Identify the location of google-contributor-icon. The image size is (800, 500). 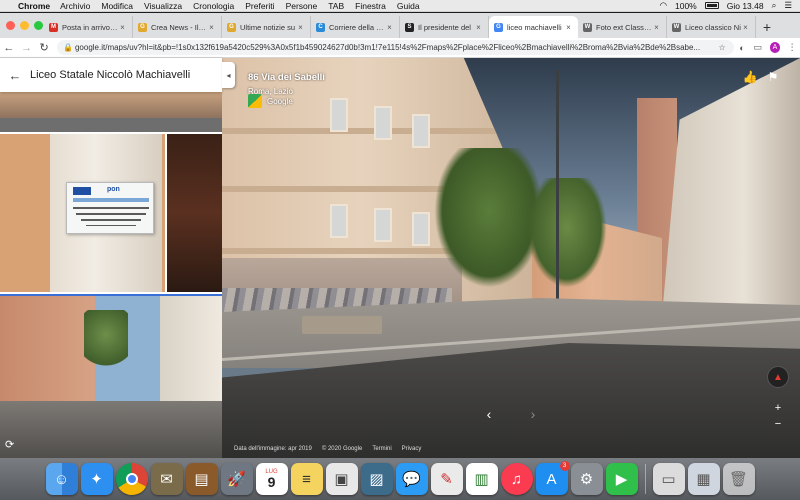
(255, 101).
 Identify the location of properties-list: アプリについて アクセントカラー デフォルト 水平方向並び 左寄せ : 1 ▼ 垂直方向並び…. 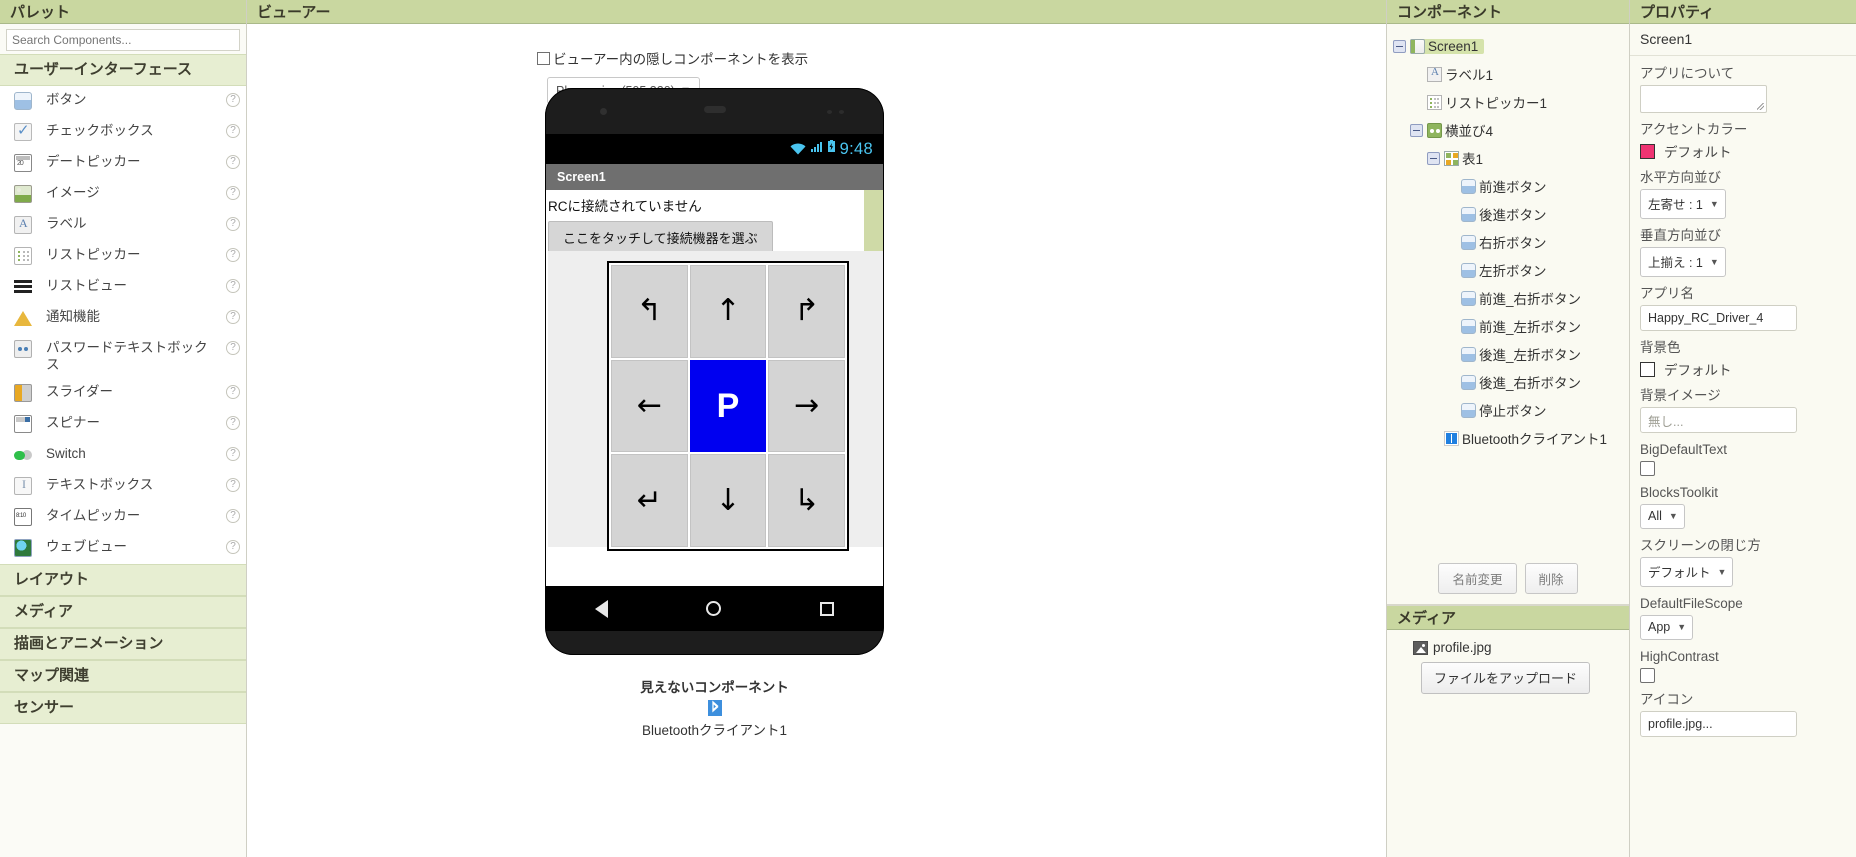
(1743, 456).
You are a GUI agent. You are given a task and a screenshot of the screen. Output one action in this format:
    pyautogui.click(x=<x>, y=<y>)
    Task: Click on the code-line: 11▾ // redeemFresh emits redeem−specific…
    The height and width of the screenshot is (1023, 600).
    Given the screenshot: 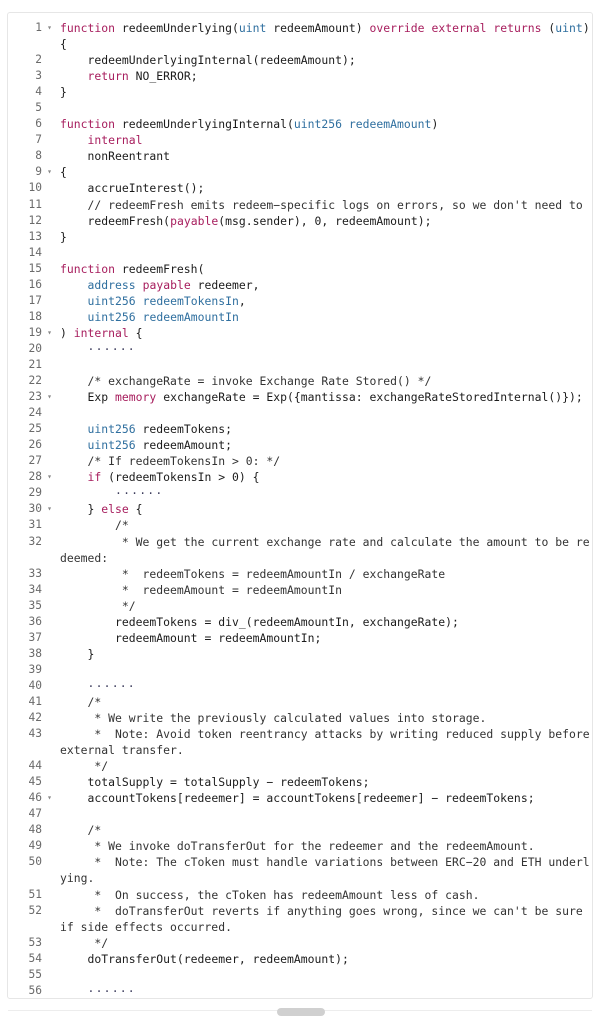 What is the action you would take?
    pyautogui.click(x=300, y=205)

---

● Task requirements: Can you update everything from the start of the items down to the line containing "(1743, 456)." by putting "position" wherever "location" appears, keeping all else the same and leaving the pictures out?

● Final answer:
Identify the position of google-contributor-icon. The image size is (800, 500). 
(255, 101).
 Identify the position of properties-list: アプリについて アクセントカラー デフォルト 水平方向並び 左寄せ : 1 ▼ 垂直方向並び…. 
(1743, 456).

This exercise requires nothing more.